Another way, which unfortunately would do nothing to speed up drug development and would cost more besides, would be to track patients for a long time and develop an individual picture of each patient’s disease course and behavior. The idea is to accumulate that kind of long-term data that allows an understanding of each patient’s baseline and then apply that knowledge in evaluating whether a drug or other treatment has had a real effect. I’ve banged the drum on this idea before, but I admit I don’t know how long it would take. In multiple sclerosis, for example, it might take 2-3 years for a given therapy to be adequately tested against the various ups and downs the patient is bound to experience. The overall time needed is probably longer than today’s typical randomized trial. Probably, just like stabilization rates in baseball, the amount of time and specific metrics to track would differ for each disease.

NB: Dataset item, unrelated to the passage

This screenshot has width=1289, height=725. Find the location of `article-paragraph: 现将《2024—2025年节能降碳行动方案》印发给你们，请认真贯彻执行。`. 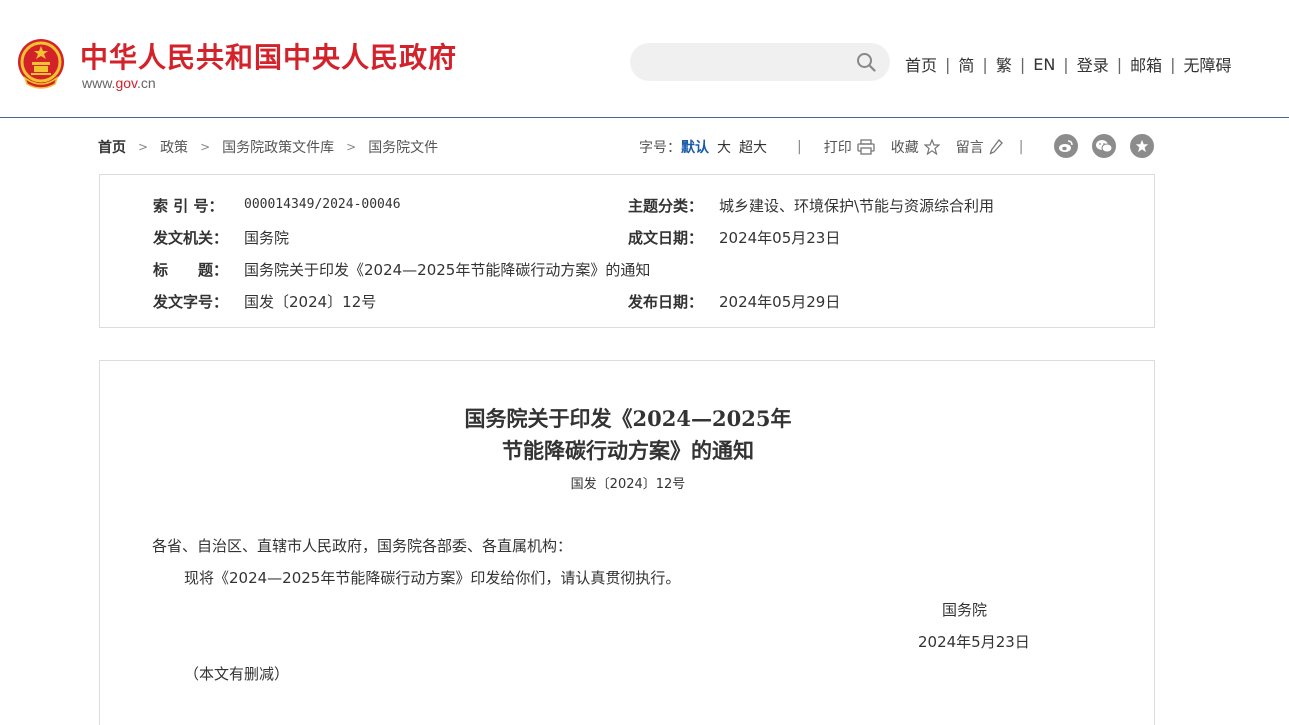

article-paragraph: 现将《2024—2025年节能降碳行动方案》印发给你们，请认真贯彻执行。 is located at coordinates (432, 578).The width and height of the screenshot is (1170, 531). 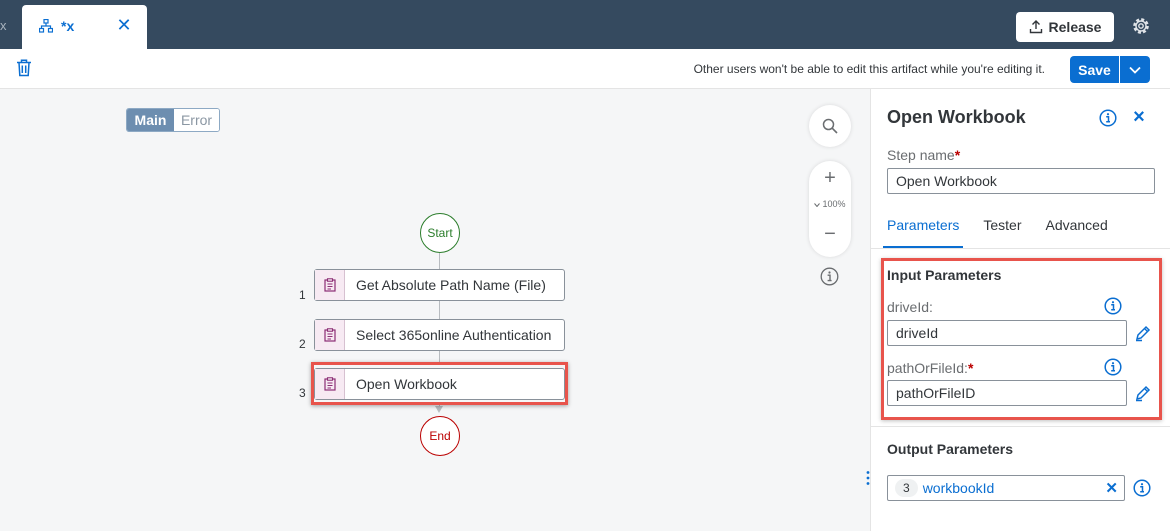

Maybe this is an opportunity for our patient-focused advocacy groups to proactively marshal their populations to accumulate this data, so that when their members are selected for trials they can appear, data in hand, to enrich a study design. Hell, it could be a great incentive for commercial interests to do work in a given disease area, knowing they don’t need to build this kind of resource from scratch.
Regression to the mean is in no way the only factor contributing to the difficulty of getting a drug or intervention approved. Safety concerns, real efficacy, business models, the immense difficulty of trying to engineer complex systems like human beings and other things play huge roles. Still, I think it’s useful to consider everything we can because, like Major League Baseball today, we need to find every edge to hope to have a chance of success.